Pharmacokinetic and pharmacodynamic evaluation of AZD5847 in a mouse model of tuberculosis
- Antimicrob Agents Chemother. 2014 Jul;58(7):4185-90. doi: 10.1128/AAC.00137-14.
- 1. AstraZeneca India Pvt. Ltd., Hebbal, Bangalore, India.
- 2. AstraZeneca India Pvt. Ltd., Hebbal, Bangalore, India [email protected].
- 3. AstraZeneca UK, Mereside, Alderly Park, Macclesfield, Cheshire, England.
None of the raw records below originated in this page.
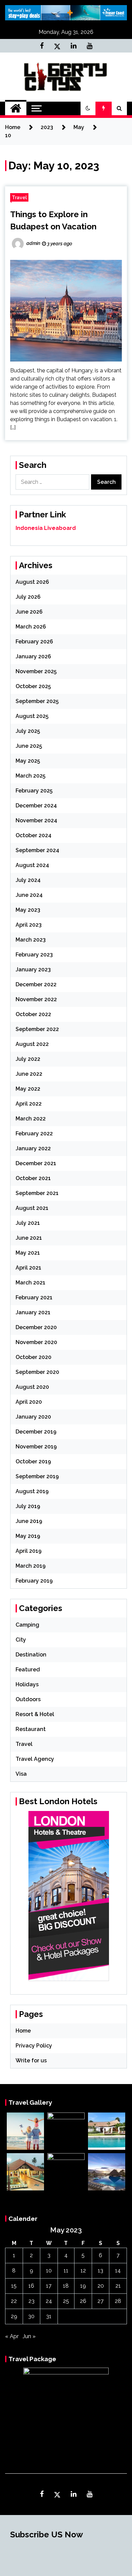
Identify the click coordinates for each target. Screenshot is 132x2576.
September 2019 (37, 1476)
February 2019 (34, 1581)
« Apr (12, 2336)
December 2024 (36, 805)
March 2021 (30, 1282)
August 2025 (32, 716)
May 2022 (28, 1089)
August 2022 (32, 1044)
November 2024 (36, 820)
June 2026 (29, 612)
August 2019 (32, 1491)
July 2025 (28, 731)
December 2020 (36, 1327)
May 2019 (28, 1536)
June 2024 (29, 895)
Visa (21, 1774)
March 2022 (31, 1118)
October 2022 (33, 1014)
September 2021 (37, 1193)
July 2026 (28, 597)
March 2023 (31, 939)
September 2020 (37, 1372)
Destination (31, 1654)
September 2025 (37, 701)
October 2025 (33, 686)
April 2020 (29, 1402)
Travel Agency (35, 1759)
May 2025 (28, 761)
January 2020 (33, 1417)
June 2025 (29, 746)
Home (23, 2030)
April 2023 (29, 925)
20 (100, 2286)
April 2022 (29, 1103)
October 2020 (33, 1357)
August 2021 (32, 1208)
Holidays (27, 1684)
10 (49, 2270)
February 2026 (34, 641)
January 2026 (33, 656)
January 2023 (33, 969)
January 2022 (33, 1148)
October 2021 (33, 1178)
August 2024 (32, 865)
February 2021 (34, 1297)
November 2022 (36, 999)
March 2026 (31, 626)
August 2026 (32, 582)
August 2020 (32, 1387)
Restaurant (31, 1729)
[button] (88, 108)
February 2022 (34, 1133)
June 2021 (29, 1238)
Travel (19, 197)
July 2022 (28, 1059)
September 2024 (37, 850)
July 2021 (28, 1223)
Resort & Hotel (35, 1714)
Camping (27, 1625)
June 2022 (29, 1074)
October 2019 (33, 1461)
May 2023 (28, 910)
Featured (28, 1669)
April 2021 (28, 1267)
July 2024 (28, 880)
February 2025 (34, 790)
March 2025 (30, 775)
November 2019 (36, 1446)
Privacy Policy (34, 2045)
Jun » (29, 2336)
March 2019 (31, 1566)
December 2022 (36, 984)
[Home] (15, 108)
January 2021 (33, 1312)
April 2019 (29, 1551)
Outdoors (28, 1699)
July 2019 (28, 1506)
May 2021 (28, 1253)
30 (31, 2316)
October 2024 (33, 835)
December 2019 (36, 1431)
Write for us (31, 2060)
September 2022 (37, 1029)
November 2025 (36, 671)
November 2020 (36, 1342)
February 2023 (34, 954)
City (21, 1639)
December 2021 (36, 1163)
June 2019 (29, 1521)
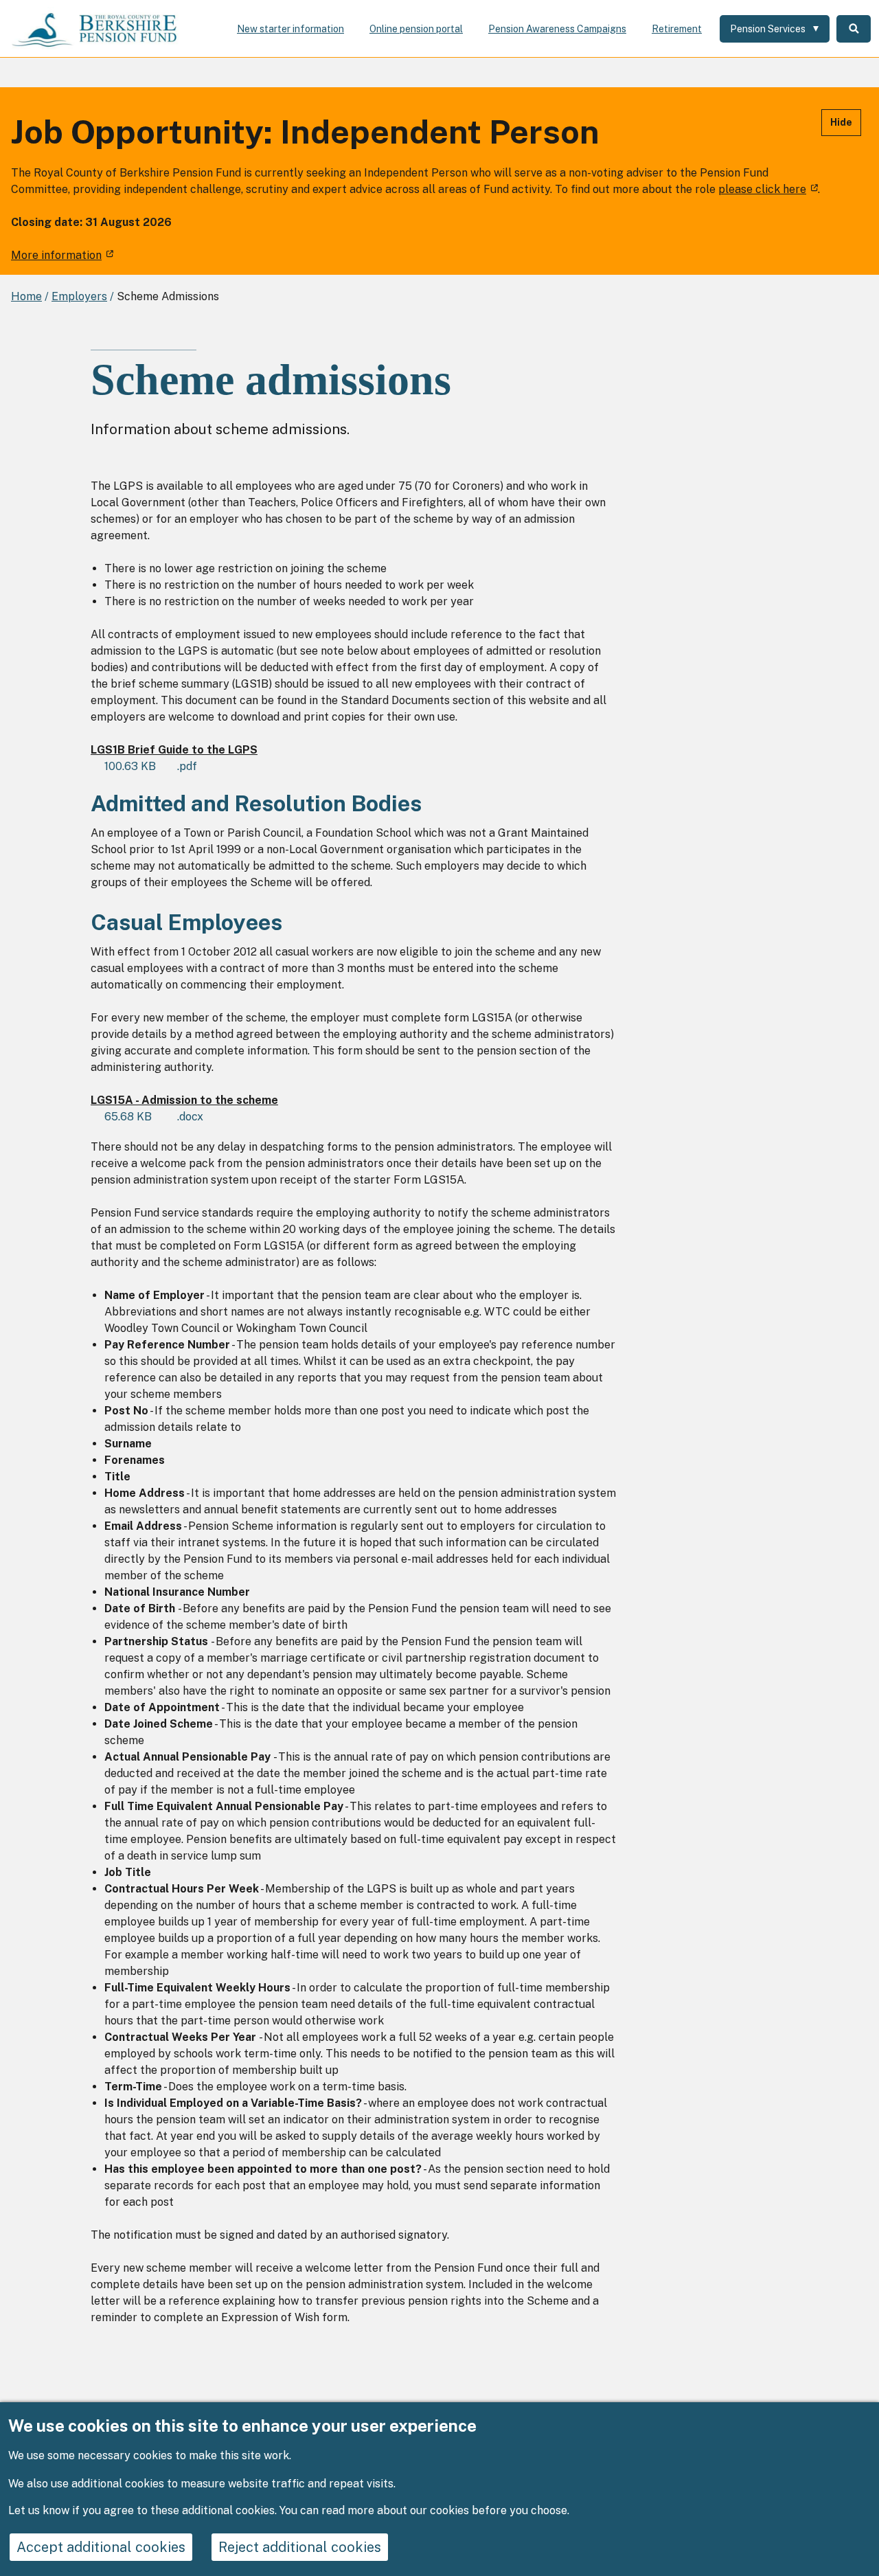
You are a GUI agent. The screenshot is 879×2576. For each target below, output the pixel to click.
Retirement (677, 28)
- 4. AstraZeneca Pharmaceuticals, Wilmington, Delaware, USA.
- 5. AstraZeneca R&D Boston, Waltham, Massachusetts, USA.
AZD5847, a novel Oxazolidinone with an MIC of 1 μg/ml, exhibits exposure-dependent killing kinetics against extracellular and intracellular Mycobacterium tuberculosis. Oral administration of AZD5847 to mice infected with M. tuberculosis H37Rv in a chronic-infection model resulted in a 1.0-log10 reduction in the lung CFU count after 4 weeks of treatment at a daily area under the concentration-time curve (AUC) of 105 to 158 μg · h/ml. The pharmacokinetic-pharmacodynamic parameter that best predicted success in an acute-infection model was an AUC for the free, unbound fraction of the drug/MIC ratio of ≥ 20. The percentage of time above the MIC in all of the efficacious regimens was 25% or greater.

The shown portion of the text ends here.